_What to do_:
For the data below, restate word for word only the lines from the line containing "Given: Click the answer" through the line containing "Task: Click the fragile", both ends included.
*** Opening of Provided records ***
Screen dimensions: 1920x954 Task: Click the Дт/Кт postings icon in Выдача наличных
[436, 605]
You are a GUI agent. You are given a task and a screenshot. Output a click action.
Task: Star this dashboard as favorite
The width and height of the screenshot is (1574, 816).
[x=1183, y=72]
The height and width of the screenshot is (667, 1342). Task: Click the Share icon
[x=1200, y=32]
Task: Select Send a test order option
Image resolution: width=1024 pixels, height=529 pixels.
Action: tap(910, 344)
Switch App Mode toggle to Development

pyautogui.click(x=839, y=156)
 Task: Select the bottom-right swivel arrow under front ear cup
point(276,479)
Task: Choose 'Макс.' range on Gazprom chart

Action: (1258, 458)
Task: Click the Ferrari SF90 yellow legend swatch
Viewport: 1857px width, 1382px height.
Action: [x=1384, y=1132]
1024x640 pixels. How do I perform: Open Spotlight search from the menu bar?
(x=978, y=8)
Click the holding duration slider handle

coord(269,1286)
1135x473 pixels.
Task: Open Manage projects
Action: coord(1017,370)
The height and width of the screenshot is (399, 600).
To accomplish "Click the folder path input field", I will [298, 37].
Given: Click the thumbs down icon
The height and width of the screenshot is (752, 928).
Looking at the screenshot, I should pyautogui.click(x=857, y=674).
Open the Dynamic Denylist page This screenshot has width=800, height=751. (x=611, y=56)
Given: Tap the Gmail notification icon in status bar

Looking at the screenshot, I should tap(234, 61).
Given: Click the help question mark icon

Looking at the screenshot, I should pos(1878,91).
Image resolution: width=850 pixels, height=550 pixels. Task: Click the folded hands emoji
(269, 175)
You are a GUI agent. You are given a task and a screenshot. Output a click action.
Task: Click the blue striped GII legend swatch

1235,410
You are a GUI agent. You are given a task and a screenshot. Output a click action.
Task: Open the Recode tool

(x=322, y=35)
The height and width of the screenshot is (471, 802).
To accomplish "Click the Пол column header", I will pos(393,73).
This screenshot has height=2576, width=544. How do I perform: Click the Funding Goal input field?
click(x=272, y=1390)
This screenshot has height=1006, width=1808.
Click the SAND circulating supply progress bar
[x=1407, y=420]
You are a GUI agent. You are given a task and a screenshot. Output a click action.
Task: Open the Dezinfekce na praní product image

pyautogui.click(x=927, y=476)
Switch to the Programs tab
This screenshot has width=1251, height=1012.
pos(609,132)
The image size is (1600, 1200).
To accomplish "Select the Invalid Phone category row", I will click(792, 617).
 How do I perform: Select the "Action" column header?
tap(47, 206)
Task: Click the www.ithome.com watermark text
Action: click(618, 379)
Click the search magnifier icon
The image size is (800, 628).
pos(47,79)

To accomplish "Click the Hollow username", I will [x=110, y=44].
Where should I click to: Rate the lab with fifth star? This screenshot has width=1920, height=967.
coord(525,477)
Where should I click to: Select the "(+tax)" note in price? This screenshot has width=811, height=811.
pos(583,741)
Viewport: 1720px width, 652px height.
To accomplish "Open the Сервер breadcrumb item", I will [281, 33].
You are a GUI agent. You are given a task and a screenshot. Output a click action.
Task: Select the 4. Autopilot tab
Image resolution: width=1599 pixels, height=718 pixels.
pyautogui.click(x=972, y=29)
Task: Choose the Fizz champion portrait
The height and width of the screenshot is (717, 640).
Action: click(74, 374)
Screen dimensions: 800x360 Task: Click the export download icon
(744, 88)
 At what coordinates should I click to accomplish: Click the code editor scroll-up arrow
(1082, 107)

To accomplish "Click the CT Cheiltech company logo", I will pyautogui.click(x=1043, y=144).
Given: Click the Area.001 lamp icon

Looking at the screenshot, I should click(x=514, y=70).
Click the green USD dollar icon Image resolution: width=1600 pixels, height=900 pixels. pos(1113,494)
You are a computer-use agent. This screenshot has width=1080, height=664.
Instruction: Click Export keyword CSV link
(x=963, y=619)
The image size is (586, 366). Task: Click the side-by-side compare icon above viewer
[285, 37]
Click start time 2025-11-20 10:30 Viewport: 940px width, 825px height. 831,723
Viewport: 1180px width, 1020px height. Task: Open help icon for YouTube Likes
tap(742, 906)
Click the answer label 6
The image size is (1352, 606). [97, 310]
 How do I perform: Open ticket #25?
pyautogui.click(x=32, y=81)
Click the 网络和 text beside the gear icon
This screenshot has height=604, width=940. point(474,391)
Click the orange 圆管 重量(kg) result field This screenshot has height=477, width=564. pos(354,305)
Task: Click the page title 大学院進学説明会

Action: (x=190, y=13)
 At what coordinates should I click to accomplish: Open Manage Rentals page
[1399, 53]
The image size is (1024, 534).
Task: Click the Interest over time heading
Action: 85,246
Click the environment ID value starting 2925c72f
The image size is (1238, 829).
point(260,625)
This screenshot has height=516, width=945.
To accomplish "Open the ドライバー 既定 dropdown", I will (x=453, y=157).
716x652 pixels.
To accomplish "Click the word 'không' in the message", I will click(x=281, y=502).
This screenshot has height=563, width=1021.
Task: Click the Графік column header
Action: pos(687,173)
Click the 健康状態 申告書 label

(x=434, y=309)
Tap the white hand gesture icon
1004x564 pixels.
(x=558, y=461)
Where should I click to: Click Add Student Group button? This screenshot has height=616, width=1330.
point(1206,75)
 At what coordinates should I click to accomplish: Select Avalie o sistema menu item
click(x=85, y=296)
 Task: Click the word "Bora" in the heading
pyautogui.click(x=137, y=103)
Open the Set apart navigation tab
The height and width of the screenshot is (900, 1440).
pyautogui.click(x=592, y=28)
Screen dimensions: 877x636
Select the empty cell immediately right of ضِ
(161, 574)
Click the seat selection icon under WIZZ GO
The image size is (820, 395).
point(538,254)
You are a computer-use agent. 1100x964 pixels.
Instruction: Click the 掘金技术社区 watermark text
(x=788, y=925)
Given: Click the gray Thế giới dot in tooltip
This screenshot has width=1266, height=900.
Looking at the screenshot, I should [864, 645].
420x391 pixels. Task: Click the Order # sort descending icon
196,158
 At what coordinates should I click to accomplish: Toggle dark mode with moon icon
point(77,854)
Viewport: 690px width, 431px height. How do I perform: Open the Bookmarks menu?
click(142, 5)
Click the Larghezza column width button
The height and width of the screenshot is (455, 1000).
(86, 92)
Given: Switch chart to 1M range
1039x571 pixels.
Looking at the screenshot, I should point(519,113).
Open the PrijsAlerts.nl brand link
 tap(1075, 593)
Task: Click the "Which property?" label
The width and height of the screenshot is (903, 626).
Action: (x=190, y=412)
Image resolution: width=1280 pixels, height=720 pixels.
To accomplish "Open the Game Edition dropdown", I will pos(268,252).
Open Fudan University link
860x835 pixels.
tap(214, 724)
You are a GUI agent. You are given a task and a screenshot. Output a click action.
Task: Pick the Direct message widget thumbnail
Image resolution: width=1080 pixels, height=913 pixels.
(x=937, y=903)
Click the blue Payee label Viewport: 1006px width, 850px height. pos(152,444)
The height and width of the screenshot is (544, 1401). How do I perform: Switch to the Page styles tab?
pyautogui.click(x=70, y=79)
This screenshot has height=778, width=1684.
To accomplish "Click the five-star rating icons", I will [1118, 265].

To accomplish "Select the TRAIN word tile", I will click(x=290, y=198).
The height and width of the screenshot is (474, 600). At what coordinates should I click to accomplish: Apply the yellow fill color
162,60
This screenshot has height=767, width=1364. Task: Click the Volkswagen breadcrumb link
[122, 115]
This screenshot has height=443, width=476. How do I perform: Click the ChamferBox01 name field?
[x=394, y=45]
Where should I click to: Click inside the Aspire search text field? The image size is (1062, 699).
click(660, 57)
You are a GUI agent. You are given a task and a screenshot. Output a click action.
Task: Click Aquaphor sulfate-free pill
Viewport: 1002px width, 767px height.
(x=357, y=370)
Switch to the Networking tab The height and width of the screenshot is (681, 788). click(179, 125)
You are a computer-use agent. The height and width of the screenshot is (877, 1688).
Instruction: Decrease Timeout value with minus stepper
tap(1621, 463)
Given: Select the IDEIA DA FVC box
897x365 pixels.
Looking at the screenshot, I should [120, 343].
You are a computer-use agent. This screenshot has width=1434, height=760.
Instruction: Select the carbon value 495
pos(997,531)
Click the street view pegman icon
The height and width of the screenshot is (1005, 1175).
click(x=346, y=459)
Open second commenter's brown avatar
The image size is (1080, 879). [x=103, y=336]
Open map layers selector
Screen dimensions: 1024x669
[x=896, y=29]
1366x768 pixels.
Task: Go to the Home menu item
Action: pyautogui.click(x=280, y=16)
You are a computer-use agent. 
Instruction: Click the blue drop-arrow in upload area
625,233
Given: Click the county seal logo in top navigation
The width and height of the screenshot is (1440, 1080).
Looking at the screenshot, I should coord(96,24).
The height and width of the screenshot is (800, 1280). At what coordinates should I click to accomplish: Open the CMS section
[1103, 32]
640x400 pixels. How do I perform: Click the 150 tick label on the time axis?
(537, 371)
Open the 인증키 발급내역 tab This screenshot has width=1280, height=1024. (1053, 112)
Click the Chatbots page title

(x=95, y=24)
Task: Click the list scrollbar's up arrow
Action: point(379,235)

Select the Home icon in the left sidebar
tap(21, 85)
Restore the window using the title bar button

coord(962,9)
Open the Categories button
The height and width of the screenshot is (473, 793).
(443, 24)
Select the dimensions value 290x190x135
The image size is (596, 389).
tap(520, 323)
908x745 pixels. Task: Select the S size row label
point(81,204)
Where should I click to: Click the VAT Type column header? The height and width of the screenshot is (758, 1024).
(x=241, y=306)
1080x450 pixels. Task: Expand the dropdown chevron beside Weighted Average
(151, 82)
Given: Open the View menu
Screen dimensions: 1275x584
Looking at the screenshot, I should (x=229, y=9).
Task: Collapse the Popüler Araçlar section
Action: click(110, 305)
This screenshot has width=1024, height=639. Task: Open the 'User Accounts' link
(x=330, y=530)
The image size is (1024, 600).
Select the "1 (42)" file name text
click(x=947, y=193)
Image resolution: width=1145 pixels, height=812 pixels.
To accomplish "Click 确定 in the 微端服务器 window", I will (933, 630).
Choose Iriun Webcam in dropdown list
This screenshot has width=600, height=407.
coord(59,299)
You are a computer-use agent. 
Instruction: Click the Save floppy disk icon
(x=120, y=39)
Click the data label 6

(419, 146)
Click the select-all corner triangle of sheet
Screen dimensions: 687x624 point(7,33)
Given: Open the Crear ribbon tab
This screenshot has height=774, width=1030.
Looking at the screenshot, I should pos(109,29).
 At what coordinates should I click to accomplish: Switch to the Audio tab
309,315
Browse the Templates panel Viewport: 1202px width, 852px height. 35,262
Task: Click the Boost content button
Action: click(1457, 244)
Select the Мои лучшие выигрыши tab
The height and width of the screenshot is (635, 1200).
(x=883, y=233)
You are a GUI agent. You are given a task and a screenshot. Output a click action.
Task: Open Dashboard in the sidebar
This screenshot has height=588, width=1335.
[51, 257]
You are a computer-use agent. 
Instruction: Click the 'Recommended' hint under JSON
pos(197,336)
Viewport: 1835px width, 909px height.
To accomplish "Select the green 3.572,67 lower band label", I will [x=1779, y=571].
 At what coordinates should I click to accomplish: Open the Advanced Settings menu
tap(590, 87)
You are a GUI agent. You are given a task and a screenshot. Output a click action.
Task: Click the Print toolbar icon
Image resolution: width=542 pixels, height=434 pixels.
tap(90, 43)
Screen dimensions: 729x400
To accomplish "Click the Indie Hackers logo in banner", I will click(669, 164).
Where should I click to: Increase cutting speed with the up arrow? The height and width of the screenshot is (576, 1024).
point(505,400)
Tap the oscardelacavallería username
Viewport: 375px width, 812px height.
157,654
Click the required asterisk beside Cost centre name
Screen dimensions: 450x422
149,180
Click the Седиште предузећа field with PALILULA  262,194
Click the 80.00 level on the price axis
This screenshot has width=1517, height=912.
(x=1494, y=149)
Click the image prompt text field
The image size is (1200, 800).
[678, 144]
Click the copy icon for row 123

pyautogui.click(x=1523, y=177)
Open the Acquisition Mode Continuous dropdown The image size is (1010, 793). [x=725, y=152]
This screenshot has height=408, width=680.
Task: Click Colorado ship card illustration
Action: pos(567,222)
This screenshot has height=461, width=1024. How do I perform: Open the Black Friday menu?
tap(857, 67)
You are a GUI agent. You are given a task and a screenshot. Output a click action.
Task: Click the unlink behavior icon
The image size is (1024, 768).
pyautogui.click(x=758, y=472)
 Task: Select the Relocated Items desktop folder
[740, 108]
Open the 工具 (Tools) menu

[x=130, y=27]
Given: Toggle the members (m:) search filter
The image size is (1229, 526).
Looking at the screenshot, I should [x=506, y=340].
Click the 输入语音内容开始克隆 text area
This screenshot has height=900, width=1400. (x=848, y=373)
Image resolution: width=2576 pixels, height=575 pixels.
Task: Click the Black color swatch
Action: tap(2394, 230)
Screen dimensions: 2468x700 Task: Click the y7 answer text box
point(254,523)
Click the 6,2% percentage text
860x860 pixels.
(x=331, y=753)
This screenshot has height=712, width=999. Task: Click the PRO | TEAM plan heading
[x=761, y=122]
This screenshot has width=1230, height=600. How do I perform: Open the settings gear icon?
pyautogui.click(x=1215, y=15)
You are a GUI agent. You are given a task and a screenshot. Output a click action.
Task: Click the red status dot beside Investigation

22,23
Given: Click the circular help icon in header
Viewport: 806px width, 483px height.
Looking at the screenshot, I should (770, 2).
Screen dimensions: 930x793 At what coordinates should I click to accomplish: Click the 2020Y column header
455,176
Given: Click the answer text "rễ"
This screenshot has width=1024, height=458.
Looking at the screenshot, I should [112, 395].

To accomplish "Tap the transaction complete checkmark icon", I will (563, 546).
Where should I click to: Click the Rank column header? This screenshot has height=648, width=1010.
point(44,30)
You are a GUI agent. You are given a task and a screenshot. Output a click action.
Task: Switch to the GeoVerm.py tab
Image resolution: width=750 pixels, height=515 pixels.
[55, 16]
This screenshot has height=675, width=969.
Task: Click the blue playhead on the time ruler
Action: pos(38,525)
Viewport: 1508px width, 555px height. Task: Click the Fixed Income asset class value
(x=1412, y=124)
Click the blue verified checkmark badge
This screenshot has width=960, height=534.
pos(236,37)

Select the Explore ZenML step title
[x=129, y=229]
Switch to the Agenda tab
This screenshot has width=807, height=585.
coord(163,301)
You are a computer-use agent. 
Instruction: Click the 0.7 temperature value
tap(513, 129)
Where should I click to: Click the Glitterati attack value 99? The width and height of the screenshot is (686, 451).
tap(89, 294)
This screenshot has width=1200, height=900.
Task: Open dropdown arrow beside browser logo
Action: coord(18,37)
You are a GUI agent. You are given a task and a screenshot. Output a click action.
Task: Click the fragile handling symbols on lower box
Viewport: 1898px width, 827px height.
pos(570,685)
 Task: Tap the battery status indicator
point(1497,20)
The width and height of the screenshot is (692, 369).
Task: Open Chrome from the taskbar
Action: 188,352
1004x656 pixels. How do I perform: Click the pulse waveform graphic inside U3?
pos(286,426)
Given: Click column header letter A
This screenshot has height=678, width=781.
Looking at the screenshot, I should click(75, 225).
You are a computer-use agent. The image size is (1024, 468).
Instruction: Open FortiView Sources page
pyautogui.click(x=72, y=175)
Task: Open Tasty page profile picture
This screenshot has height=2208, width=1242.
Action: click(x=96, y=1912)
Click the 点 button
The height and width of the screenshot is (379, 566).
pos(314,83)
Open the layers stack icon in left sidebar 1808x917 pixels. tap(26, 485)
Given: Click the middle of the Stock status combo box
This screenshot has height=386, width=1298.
*** Close of Provided records ***
_Solution to this problem_:
Given: Click the answer text "rễ"
This screenshot has width=1024, height=458.
Looking at the screenshot, I should [112, 395].

To accomplish "Tap the transaction complete checkmark icon", I will (563, 546).
Where should I click to: Click the Rank column header? This screenshot has height=648, width=1010.
point(44,30)
You are a GUI agent. You are given a task and a screenshot. Output a click action.
Task: Switch to the GeoVerm.py tab
Image resolution: width=750 pixels, height=515 pixels.
[55, 16]
This screenshot has height=675, width=969.
Task: Click the blue playhead on the time ruler
Action: pos(38,525)
Viewport: 1508px width, 555px height. Task: Click the Fixed Income asset class value
(x=1412, y=124)
Click the blue verified checkmark badge
This screenshot has width=960, height=534.
pos(236,37)

Select the Explore ZenML step title
[x=129, y=229]
Switch to the Agenda tab
This screenshot has width=807, height=585.
coord(163,301)
You are a computer-use agent. 
Instruction: Click the 0.7 temperature value
tap(513, 129)
Where should I click to: Click the Glitterati attack value 99? The width and height of the screenshot is (686, 451).
tap(89, 294)
This screenshot has width=1200, height=900.
Task: Open dropdown arrow beside browser logo
Action: coord(18,37)
You are a GUI agent. You are given a task and a screenshot. Output a click action.
Task: Click the fragile handling symbols on lower box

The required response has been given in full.